As it is, there is great action combined with some pretty badass special effects. I never once felt like I was watching lame CGI action like a new Star Wars movie or something. Maybe CGI is finally getting to that point where you can really feel the texture like with stop motion animation. Or maybe the alien characters were just so well-developed that you can't write them off as fake. Or maybe the guy next to me had bad eczema and was sitting too close.
Also, the main character, Wikus van der Merwe (Sharlto Copley, look out for this guy in the future. Young Daniel Day-Lewis, he is.) walks the fine line between parody and reality to create a hilarious character. He reminds me of a Chris Lilley character from Summer Heights High or even Murray from Flight of the Conchords. We all know this kind of character as bumbling tool for comedy, but there is a deeper level on which he operates and the movie isn't afraid to make you empathize with him.
He has a love of the law and protocol. He doesn't care about the economic circumstances that the aliens (known as prawns) have to endure. His only concern is for his wife and his job. He doesn't hate the prawns, though, like some other characters. Quite the opposite. He prefers diplomacy over violence and even refuses under torture to use an alien weapon against one of the prawns. To him, prawns are just another group of refugees that require the application of the law.
But throughout the film, he is forced to sleep in the same bed as one of the prawn refugees that he evicted and wait in line to buy overpriced hunks of meat (or cat food as prawns prefer). He comes to recognize the difficulty of being a refugee alien in an environment as poor as the makeshift shanty town in D-9. And through an accidental exposure to an alien device, he is even physically transforming into a prawn (are all prawns just transformed humans I wonder?).
He must seek the aid of an alien he calls Christopher. The deal is, if Wikus can get Christopher a canister of alien fuel for their mothership, then Christopher will change him back to human.

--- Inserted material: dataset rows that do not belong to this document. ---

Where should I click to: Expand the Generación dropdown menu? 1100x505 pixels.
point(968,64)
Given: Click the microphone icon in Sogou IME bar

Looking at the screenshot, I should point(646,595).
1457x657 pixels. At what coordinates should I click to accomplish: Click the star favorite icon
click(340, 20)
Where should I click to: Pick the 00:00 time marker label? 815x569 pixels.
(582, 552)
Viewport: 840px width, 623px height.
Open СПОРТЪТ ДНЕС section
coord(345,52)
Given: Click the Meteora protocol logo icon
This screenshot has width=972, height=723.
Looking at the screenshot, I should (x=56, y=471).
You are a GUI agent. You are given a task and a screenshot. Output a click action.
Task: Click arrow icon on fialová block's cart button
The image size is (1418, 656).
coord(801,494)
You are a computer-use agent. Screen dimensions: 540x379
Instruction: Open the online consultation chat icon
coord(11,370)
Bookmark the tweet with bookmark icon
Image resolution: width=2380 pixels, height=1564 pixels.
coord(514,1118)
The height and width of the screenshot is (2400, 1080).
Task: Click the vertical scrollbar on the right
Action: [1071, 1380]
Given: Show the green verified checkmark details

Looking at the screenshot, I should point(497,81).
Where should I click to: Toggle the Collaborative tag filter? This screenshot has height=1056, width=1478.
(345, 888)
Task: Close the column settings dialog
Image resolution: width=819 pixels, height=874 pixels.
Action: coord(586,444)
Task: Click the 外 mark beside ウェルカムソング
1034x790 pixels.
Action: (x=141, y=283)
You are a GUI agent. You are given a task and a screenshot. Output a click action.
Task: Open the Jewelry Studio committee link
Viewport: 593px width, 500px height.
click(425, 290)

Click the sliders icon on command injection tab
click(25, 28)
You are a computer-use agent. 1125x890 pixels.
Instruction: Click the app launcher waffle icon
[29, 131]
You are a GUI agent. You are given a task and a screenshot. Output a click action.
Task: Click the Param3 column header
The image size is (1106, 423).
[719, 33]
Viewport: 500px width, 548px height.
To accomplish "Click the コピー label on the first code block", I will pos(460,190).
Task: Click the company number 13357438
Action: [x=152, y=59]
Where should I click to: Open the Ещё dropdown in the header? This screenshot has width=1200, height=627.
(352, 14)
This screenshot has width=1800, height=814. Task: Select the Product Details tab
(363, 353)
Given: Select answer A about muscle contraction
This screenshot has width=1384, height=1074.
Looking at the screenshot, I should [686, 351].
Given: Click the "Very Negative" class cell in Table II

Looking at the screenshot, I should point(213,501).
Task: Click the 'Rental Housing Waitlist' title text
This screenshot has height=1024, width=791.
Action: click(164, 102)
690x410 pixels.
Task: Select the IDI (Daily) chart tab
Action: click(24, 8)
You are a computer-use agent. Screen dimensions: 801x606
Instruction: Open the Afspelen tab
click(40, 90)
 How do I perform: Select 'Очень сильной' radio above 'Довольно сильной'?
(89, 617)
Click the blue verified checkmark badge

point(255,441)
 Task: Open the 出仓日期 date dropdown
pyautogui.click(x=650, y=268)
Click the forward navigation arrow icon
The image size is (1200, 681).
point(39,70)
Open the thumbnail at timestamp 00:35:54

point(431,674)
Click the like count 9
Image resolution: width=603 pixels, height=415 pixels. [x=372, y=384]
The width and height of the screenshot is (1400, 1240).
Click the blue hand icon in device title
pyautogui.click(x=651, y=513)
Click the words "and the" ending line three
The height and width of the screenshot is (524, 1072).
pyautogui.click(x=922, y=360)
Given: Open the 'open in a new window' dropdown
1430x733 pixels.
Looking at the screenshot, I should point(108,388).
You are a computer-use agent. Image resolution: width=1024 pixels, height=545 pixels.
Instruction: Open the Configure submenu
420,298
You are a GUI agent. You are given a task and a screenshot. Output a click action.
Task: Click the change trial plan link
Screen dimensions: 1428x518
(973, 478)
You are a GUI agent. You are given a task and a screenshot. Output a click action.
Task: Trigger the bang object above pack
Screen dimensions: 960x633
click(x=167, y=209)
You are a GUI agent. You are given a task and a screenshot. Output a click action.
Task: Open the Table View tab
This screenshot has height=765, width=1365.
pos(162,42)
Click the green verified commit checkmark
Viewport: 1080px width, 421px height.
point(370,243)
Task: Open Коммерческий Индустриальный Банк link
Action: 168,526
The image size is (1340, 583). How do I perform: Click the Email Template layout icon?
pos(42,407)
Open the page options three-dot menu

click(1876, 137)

The relationship between Christopher and Wikus reminds me a little of The Three Burials of Melquiades Estrada (Not sci-fi but see it anyway).
Anyway, the relationship between the two characters is powerful and makes for some heartbreaking scenes later on. What impressed me most was the level of depth in developing not just Wikus's character but also Christopher's. Neither one is perfect and they both have their own goals which sometimes conflict.
But I have my issues with this movie because I think it could have been more. It functions pefectly well as a social satire for illegal immigration and refugee status, but when you're dealing with aliens there's literraly a whole world that you can build concerning that.
1. They never say why the aliens were stranded above Earth and why Johanessburg. You'd think Wikus, during the whole time he's with Christopher, would just ask, "Hey, sup with your city choice. Why'd you pick one of the most economically down-trodden cities to hover your ship over? And also, why are you out here in the first place?"
2. The aliens obviously have superior firepower that only they can use. Why wouldn't they defend themselves more aggressively against their physically weaker human captors. They can build the robot from Robocop 2 out of trash but they can't organize an escape plan from D-9?
3. The run up to this movie makes it seem like aliens are living with us in our day-to-day lives. Not the case. They are all confined to one area of Johanesburg. Only poor people, gangs and immigration officers have any contact with the aliens. It would be a way more interesting movie if they were working in offices and construction sites where they have to deal with regular humans. Sort of like Alien Nation, but none of the aliens are hot.
I would definitely recommend seeing this movie, but if you're anything like me, you will have to temper your expectations to truly enjoy the more dramatic aspect of the movie, because it does not quite fall into that special category of great sci-fi.
Whoah (Creativity): 3
Huh (Ponderability): 2.5
Sweet (I can't believe that happened): 4.5 (They literally shoot a spike attached to wires into a guys head and make it explode for absolutely no reason.)